For this shoot, the camera was in the exact same settings as our bike test - with a C-AF Lock setting of +2, or 'Loose.' The disappointing infinity-focus behavior is somewhat reminiscent of how, with Canon's iTR system, the camera would sometimes randomly rack focus near the minimum focus distance before reacquiring the subject again, or simply start tracking something else randomly in the scene. But that's not to say that this refocusing behavior always happens: C-AF + Tracking is capable of doing extremely well, as with the dog below. But there are also bursts where the camera, as with the frisbee match, focused on the background behind the dog seemingly without rhyme or reason.

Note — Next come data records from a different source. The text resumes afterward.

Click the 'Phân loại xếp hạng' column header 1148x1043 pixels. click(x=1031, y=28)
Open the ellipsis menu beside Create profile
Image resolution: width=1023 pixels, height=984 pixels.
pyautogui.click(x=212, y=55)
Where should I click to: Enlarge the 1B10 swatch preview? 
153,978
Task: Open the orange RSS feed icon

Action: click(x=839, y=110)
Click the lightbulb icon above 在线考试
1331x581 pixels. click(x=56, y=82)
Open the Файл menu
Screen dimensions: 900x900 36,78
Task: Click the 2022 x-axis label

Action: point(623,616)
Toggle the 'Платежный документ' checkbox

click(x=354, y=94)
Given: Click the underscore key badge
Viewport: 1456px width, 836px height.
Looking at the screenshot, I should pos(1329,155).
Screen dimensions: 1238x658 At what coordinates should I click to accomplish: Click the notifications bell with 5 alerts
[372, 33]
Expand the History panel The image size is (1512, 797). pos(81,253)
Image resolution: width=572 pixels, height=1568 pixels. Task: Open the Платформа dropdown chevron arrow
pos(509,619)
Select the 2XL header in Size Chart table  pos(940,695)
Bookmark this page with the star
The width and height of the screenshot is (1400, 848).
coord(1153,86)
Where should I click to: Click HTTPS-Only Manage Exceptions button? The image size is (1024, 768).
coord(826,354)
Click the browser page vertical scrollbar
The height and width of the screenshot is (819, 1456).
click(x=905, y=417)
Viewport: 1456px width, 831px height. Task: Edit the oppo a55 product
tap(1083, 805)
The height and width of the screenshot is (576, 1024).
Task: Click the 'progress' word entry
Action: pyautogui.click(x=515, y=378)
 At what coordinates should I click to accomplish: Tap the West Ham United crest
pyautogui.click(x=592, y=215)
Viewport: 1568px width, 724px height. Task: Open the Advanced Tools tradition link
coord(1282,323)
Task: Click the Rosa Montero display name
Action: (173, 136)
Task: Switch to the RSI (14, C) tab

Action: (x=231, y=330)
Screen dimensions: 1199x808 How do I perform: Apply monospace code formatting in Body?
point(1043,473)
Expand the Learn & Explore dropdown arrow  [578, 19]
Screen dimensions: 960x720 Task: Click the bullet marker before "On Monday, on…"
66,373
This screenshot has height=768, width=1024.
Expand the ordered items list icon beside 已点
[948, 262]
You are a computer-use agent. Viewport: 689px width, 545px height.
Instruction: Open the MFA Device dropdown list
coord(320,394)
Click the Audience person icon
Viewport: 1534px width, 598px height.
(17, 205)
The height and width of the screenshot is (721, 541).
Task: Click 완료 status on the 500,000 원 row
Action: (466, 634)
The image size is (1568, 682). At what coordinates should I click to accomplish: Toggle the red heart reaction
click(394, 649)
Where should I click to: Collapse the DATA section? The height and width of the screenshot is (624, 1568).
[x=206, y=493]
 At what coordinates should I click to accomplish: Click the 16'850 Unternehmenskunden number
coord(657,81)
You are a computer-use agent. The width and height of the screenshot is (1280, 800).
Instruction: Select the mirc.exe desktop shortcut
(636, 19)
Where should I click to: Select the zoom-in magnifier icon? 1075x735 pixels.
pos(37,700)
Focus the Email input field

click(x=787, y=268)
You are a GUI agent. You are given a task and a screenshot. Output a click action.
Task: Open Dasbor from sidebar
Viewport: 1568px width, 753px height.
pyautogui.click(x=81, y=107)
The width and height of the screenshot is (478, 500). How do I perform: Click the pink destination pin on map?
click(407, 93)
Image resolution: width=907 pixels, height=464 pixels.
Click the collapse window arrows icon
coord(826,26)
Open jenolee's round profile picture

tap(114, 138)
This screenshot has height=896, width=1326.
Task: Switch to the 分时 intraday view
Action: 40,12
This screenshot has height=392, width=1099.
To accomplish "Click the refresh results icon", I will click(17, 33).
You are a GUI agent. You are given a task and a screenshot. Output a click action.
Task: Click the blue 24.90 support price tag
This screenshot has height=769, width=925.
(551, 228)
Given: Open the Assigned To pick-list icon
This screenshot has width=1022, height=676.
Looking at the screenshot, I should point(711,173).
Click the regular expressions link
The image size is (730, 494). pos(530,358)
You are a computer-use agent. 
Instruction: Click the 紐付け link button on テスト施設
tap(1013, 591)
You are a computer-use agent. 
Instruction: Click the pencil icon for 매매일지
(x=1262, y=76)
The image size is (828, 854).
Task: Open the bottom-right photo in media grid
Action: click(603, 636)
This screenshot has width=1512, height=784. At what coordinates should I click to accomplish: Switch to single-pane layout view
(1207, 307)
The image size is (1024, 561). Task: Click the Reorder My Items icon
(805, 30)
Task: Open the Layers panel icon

In any case, if you can follow your subject with a single (or group) of AF points, as many professional sports shooters are wont to do, the E-M1 II's accuracy is incredible, and you've got a faster burst speed than any flagship DSLR. And, to be fair, if you're using subject tracking and it does fail, that initial acquisition time is often fast enough to allow you to reacquire your subject and keep on shooting.

So the story is this - if you can follow the action yourself, you'll likely be thrilled with the E-M1 II's performance. If you're looking for industry-leading subject tracking during bursts, it's not quite there. On the other hand, the subject tracking is so 'sticky' during live view that it's certainly handy for more casual shooting of single shots in succession, such as for candid portraiture or concerts.

For this shot, I used C-AF + Tracking, initiated tracking on the singer at right using the center point and a half-press of the shutter, and recomposed while the E-M1 II continued to track him until I fired off a shot. Olympus 75mm F1.8, straight-out-of-camera JPEG. ISO 2000, 1/400 sec, F2. Photo by Carey Rose

In any case, given Olympus' history of updating its cameras, we're quite hopeful. It certainly seems, to us, that there is much potential in the E-M1 II's tracking performance - something that perhaps future firmware updates could improve.